LAUREL COUNTY, Ky. —
“But it’s all right, it’s all right, I’m just weary to my bones,” Willie sang in that strong, clear, warm voice. “Still, you don’t expect to be bright and bon vivant, so far away from home, so far away from home.”
The hospital floor was quiet, and I just held my head in my hands, still in shock that my strong dad had gotten to this place. When the song was over, I looked up, and my dad’s eyes were open but his chest was still. He was gone.
Since, I’ve thought a lot about that day and once a year, I listen to that song, which is still hard to hear. It may be magical thinking — the tests all showed his brain function was gone — but I do believe my dad was waiting for me and maybe even for that song before he left.
So when I heard that Willie Nelson was playing at the Master Musicians Festival in Somerset, I knew I had to go. Turns out my father-in-law also loves Willie, so soon all of my in-laws were excitedly looking for cowboy hats to complete their Willie Nelson ensembles.
········
* _About this task_
Return the Willie Nelson passage in full, word for word. The material that comes next is separate from the Willie Nelson passage.
········
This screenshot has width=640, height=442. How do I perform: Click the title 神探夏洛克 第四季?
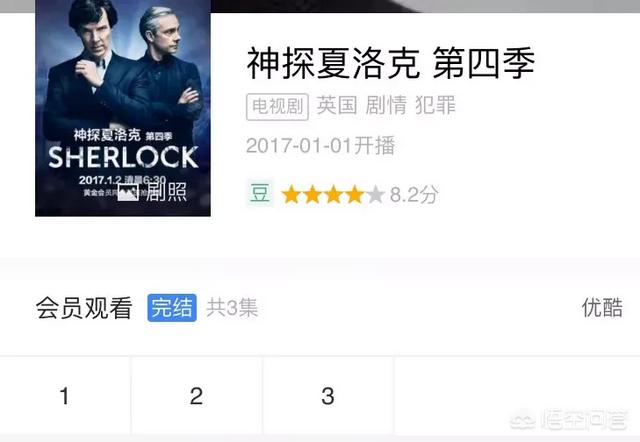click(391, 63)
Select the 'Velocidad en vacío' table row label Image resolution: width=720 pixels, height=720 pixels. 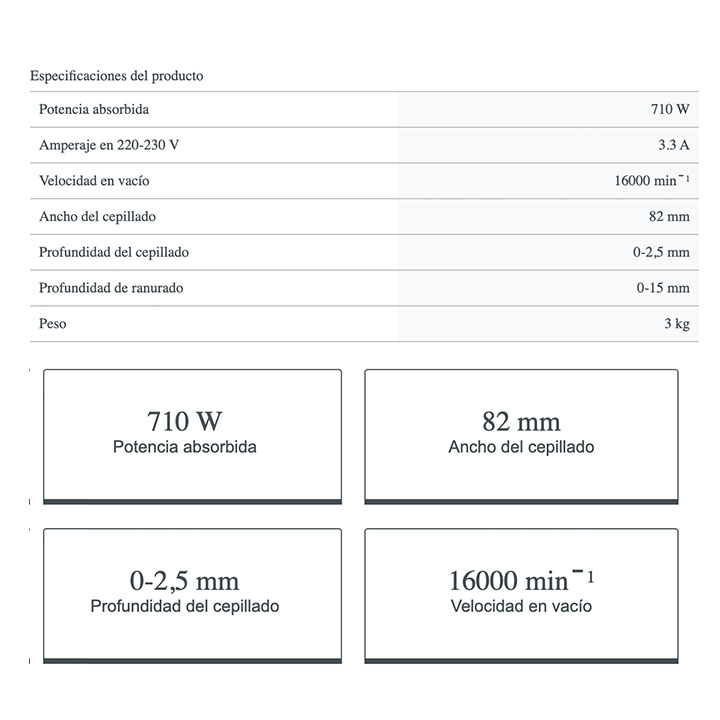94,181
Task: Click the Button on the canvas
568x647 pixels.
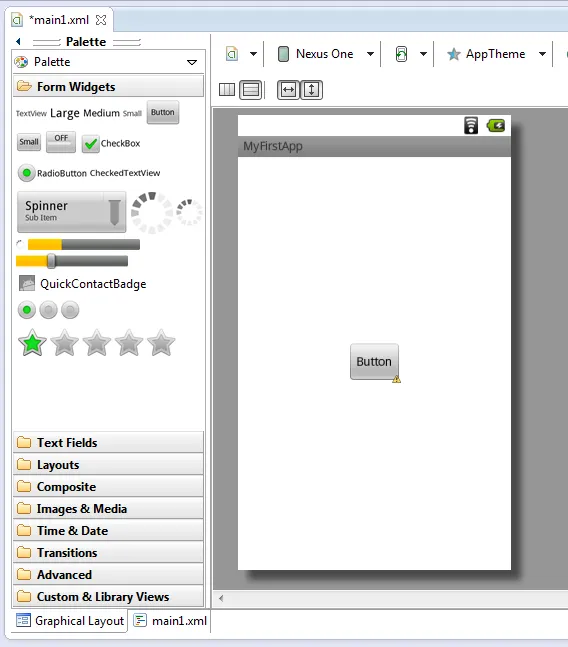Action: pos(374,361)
········
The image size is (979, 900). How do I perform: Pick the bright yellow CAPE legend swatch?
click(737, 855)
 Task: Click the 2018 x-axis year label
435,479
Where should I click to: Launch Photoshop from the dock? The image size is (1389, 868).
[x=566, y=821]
········
* _Output for this task_
LAUREL COUNTY, Ky. —
“But it’s all right, it’s all right, I’m just weary to my bones,” Willie sang in that strong, clear, warm voice. “Still, you don’t expect to be bright and bon vivant, so far away from home, so far away from home.”
The hospital floor was quiet, and I just held my head in my hands, still in shock that my strong dad had gotten to this place. When the song was over, I looked up, and my dad’s eyes were open but his chest was still. He was gone.
Since, I’ve thought a lot about that day and once a year, I listen to that song, which is still hard to hear. It may be magical thinking — the tests all showed his brain function was gone — but I do believe my dad was waiting for me and maybe even for that song before he left.
So when I heard that Willie Nelson was playing at the Master Musicians Festival in Somerset, I knew I had to go. Turns out my father-in-law also loves Willie, so soon all of my in-laws were excitedly looking for cowboy hats to complete their Willie Nelson ensembles.